We walk back to bridge and watch the salmon spawn.

Death and renewal—they’re traveling back to where they were born to breed and die. They’re literally bathing in death, flapping around on top of other rotting fish while loosening the eggs inside them. Their goal is to swim to the source of the stream, but it’s a futile and impossible attempt. The cruel irony is that the source is also where they’ve just come from—the ocean that has evaporated and become rain. So they perish on the rocks. Chum.

4 p.m.

The bibs ask that there be no phones at the wedding so my media intake declines to a total zero.

In the afternoon sun, I’ll watch two people I’ve known for almost a decade walk back up from the same rocky pier we bathed at earlier in the day, to be married in the middle of a mossy circle of pines and friends. Whales will actually be breaching in the background. I’ll watch them pledge to be real and help the other be real in full tears, and exchange rings, rings attached to two pink and blue balloons that will have traveled around the circle and through everyone’s hands.

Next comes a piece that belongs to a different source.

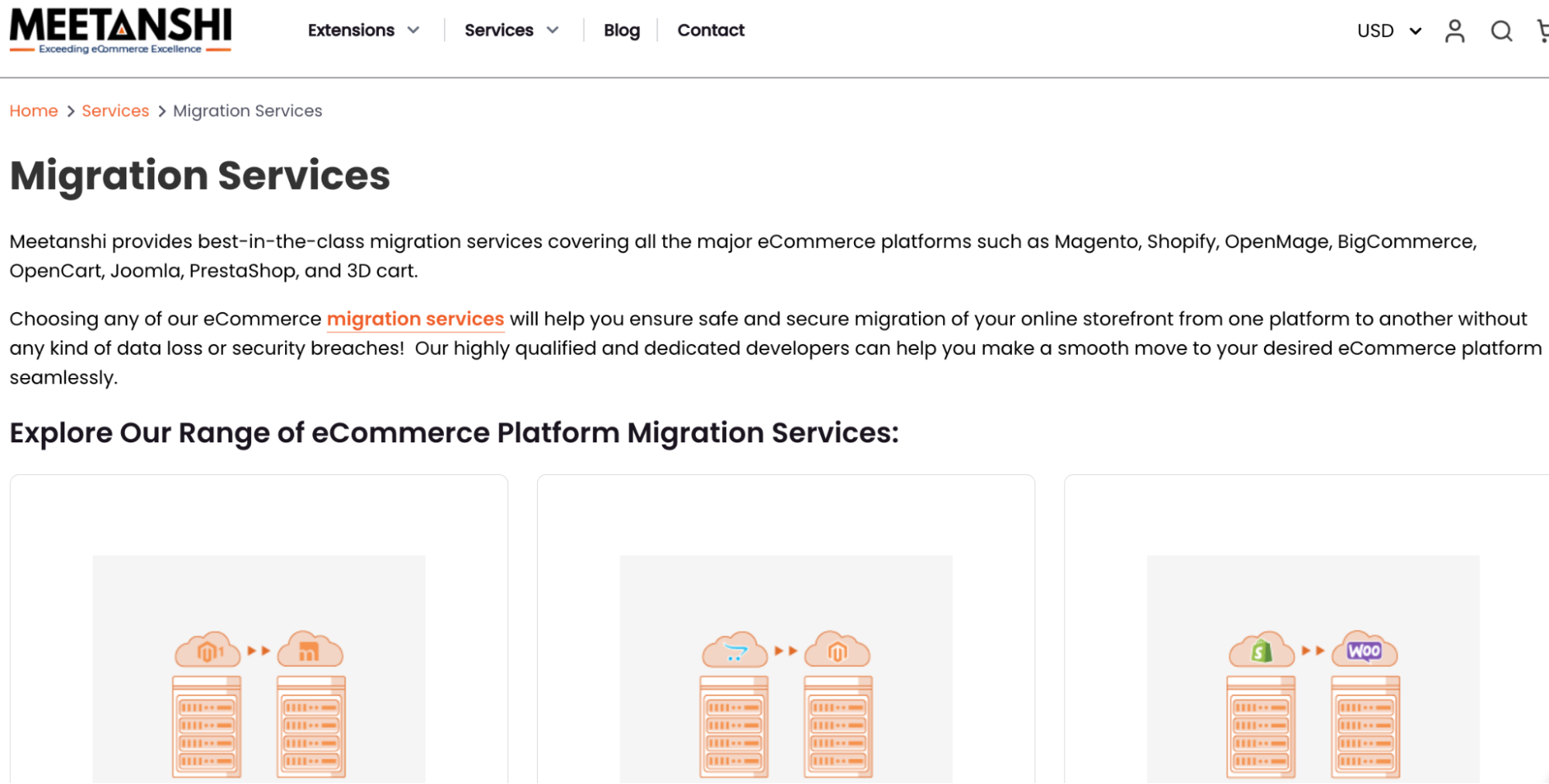Click the Home breadcrumb link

Later, the sun will drop and dinner and dancing will begin. People will give speeches, people will get drunk, people will get overwhelmed and upset as the wedding starts to unravel, as all weddings unravel after a certain midnight hour. At the end of the night, four women will be left crouching around a fire talking about the nature of love and commitment. One will yell into the night, “Love is bullshit!” and the wind will gust so hard that the dinner tent will blow over, the tassels we spent hours making flailing like alarm systems into the sky, and it will all fall with a crunch into the marsh.

But I will already be sleeping, smushed and pinned by my passed-out roommate, on a black leather couch inside.